In [1]:
import pickle

In [2]:
import os
from tqdm import tqdm
from typing import Dict
from collections import defaultdict
import numpy as np

def softmax(x):
    """Compute softmax values for each sets of scores in x."""
    return np.exp(x) / np.sum(np.exp(x), axis=0)

def numLines(fname):
    with open(fname) as f:
        for i, l in enumerate(f):
            pass
    return i + 1
def loadData(filename, max_points):
    file_len = numLines(filename)
    f = open(filename, 'r')
    inputs = []
    outputs = []
    for i in tqdm(range(file_len)):
        if i == max_points:
            break
        line = f.readline()
        if line[-1] == '\n':
            line = line[:-1]
        line = line.split('\t')
        inputs.append(line[0])
        outputs.append(line[1])
    data = {'inputs': inputs, 'outputs': outputs}
    return data
        
def load_entity_strings(filename):
    with open(filename) as f:
        lines = f.read().splitlines()
    return lines

def get_entity_wd_id_dict(filename):
    out = {}
    f = open(filename, 'r')
    for line in f:
        if line[-1] == '\n':
            line = line[:-1]
        line = line.split('\t')
        out[line[1]] = line[0]
    return out
    

def create_filter_dict(data) -> Dict[str, int]:
    filter_dict = defaultdict(list)
    for input, output in zip(data["inputs"], data["outputs"]):
        filter_dict[input].append(output)
    return filter_dict

def getAllFilteringEntities(input, filter_dicts):
    entities = []
    splits = ['train', 'test', 'valid']
    for s in splits:
        entities.extend(filter_dicts[s][input])
    return list(set(entities))

def wikidata_link_from_id(id):
    uri = 'https://www.wikidata.org/wiki/' + id
    return uri

In [3]:
dataset_name = 'MetaQA_half'
entity_strings = load_entity_strings(os.path.join("data", dataset_name, "entity_strings.txt"))

In [4]:
entity_strings_set = set(entity_strings)

In [5]:
data = {}
splits = ['train', 'valid', 'test']
dataset_name = 'MetaQA_half'
for split in splits:
    data[split] = loadData(os.path.join('data', dataset_name, split + '.txt'), -1)

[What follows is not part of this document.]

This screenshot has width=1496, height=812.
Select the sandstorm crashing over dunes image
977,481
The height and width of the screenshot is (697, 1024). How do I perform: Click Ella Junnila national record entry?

100%|██████████████████████████████████████████████████████| 150160/150160 [00:00<00:00, 801905.64it/s]
100%|██████████████████████████████████████████████████████████| 8000/8000 [00:00<00:00, 509465.73it/s]
100%|██████████████████████████████████████████████████████████| 8000/8000 [00:00<00:00, 493027.01it/s]


In [6]:
filter_dicts = {}
splits = ['train', 'valid', 'test']
for split in splits:
    filter_dicts[split] = create_filter_dict(data[split])

In [7]:
def getHeadEntity(input):
    x = input.split(':')[1][1:]
    ent = x.split('|')[0][:-1]
    return ent

In [9]:
# fname = 'scores.pickle'
fname = 'scores/scores_3hop.pickle'
# fname = 'scores/scores_metaqa_2hop_test.pickle'
# fname = 'scores_500_base_trie.pickle'
scores_data = pickle.load(open(fname, 'rb'))

In [20]:
id = 3
scores_data['prediction_strings'][id]

['2013', '2003']

In [21]:
scores_data['target_strings'][id]

['1995',
 '1996',
 '1999',
 '1998',
 '1989',
 '2002',
 '2000',
 '2008',
 '2011',
 '2010']

In [15]:
scores_data['input_strings'][id]

'predict answer: Catch Me If You Can | the films that share directors with the film NE were in which languages |'

In [11]:
scores_data.keys()

dict_keys(['prediction_strings', 'scores', 'target_strings', 'input_strings'])

In [12]:
scores_data['input_strings'][0]

'predict answer: Catch Me If You Can | the films that share directors with the film NE were in which languages |'

In [136]:
scores_data['target_strings'][0]

['Before the Rain']

In [137]:
predictions_scores_dicts = []
for pred, score, input in tqdm(zip(scores_data['prediction_strings'], scores_data['scores'],
                           scores_data['input_strings'])):
    head = getHeadEntity(input)
    ps_dict_only_entities = {}
    if not isinstance(pred, list):
#         ps_pairs = [(pred, score)]
        ps_dict_only_entities[pred] = score
    else:
        ps_pairs = [(p, s.item()) for p, s in zip(pred, score)]
        # remove predictions that head entity
        for ps in ps_pairs:
            if ps[0] != head:
                ps_dict_only_entities[ps[0]] = ps[1]
    predictions_scores_dicts.append(ps_dict_only_entities)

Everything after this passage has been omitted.